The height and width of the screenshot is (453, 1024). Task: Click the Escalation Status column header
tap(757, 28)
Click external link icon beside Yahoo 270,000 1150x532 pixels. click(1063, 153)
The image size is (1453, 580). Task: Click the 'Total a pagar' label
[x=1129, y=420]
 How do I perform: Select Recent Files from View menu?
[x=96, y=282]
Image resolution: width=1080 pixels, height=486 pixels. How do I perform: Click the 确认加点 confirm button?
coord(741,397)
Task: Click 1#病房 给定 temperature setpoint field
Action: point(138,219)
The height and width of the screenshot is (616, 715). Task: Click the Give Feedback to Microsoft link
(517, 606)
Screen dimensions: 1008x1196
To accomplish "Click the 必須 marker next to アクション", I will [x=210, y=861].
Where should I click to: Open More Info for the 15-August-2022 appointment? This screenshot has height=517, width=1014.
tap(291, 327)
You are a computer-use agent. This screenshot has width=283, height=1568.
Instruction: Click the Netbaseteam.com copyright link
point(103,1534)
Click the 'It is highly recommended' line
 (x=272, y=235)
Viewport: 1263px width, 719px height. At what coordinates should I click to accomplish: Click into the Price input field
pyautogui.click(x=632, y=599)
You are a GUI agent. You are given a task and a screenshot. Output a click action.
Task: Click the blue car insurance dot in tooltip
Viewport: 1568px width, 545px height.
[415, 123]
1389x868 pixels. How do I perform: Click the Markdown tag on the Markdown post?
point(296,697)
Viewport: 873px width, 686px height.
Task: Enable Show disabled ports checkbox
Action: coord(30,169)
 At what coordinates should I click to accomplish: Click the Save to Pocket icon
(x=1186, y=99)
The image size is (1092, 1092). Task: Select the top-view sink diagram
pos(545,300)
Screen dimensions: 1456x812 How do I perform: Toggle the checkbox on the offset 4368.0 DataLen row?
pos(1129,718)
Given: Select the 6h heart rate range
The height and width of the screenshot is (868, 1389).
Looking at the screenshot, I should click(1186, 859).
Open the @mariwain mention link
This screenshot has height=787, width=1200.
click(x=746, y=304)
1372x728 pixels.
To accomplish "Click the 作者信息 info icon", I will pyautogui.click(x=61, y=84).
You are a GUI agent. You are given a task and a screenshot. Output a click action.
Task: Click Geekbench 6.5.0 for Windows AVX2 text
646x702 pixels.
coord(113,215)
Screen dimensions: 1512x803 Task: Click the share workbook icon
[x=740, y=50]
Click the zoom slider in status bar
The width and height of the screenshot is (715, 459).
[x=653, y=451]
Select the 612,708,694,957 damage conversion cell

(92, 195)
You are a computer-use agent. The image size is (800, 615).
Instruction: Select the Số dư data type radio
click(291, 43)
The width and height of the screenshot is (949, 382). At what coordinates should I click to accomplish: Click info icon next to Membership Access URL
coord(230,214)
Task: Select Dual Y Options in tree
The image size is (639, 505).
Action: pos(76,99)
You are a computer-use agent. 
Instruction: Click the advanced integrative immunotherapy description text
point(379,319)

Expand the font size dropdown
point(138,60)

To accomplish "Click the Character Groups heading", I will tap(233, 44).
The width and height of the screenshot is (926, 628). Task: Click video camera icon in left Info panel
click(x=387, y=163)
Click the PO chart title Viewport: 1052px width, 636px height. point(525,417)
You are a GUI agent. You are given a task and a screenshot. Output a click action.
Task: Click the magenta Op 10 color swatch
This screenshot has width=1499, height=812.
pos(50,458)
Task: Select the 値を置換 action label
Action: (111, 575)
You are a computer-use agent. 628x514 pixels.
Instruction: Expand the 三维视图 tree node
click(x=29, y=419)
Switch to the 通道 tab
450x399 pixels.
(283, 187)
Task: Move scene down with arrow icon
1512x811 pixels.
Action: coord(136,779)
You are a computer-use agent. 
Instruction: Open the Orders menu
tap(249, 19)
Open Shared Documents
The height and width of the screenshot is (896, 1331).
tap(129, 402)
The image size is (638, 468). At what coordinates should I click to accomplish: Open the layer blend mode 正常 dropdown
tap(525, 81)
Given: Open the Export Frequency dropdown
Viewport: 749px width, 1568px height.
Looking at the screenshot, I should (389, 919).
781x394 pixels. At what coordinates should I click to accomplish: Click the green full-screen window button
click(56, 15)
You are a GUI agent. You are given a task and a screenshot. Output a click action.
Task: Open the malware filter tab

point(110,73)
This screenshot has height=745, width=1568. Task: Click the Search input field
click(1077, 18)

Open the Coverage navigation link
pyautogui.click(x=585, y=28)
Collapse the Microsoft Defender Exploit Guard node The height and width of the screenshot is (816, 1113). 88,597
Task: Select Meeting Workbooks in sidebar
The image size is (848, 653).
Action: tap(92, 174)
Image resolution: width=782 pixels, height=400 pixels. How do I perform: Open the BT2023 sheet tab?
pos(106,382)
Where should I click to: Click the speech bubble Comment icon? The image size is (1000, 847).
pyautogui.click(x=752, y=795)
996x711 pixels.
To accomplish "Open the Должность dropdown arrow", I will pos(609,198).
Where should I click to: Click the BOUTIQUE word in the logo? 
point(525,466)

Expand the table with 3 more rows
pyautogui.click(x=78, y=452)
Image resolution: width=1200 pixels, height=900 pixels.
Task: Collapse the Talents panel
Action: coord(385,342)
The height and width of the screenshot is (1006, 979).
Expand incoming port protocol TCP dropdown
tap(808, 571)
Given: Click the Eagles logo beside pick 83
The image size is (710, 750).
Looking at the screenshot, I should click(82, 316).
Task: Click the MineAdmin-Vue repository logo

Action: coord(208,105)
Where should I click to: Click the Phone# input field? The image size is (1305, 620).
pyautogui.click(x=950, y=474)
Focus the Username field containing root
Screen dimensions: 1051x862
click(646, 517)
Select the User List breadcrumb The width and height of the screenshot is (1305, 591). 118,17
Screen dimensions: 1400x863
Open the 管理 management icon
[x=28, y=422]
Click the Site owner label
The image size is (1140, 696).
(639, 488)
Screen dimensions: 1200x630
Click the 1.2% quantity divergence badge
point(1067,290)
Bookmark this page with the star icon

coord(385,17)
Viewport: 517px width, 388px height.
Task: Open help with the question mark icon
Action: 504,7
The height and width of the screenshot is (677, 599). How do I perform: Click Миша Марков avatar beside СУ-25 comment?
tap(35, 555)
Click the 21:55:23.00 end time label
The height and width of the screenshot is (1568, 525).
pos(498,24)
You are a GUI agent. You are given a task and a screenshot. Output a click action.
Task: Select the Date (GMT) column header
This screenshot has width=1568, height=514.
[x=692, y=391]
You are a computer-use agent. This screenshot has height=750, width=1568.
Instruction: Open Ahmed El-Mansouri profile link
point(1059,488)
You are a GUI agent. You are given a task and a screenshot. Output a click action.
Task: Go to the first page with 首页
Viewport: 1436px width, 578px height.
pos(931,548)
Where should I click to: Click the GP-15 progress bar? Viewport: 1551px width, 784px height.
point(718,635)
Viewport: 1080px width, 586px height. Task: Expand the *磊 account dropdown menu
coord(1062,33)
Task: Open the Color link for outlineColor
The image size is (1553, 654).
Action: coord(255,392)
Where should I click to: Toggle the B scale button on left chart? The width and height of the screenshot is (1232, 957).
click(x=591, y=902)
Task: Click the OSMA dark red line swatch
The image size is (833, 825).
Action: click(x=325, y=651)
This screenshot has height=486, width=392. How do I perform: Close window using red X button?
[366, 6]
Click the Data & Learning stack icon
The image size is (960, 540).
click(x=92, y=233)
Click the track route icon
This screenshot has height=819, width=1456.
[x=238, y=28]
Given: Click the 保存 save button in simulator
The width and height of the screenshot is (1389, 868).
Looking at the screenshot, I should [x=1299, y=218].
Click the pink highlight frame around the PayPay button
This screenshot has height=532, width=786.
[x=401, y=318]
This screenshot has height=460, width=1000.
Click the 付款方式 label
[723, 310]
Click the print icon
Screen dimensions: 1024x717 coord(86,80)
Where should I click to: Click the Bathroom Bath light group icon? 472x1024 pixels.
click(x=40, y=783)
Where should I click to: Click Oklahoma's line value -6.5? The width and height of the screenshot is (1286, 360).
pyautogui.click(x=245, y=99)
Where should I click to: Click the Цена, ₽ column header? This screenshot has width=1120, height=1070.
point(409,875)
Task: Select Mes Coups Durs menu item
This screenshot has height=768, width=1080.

______

• [WHAT YOU ARE ASKED TO DO]
Return, with no change at all, every line in the entries above from the line containing "Click the PO" through the line containing "Open Shared Documents".

• [SOLUTION BELOW]
Click the PO chart title Viewport: 1052px width, 636px height. point(525,417)
You are a GUI agent. You are given a task and a screenshot. Output a click action.
Task: Click the magenta Op 10 color swatch
This screenshot has width=1499, height=812.
pos(50,458)
Task: Select the 値を置換 action label
Action: (111, 575)
You are a computer-use agent. 628x514 pixels.
Instruction: Expand the 三维视图 tree node
click(x=29, y=419)
Switch to the 通道 tab
450x399 pixels.
(283, 187)
Task: Move scene down with arrow icon
1512x811 pixels.
Action: coord(136,779)
You are a computer-use agent. 
Instruction: Open the Orders menu
tap(249, 19)
Open Shared Documents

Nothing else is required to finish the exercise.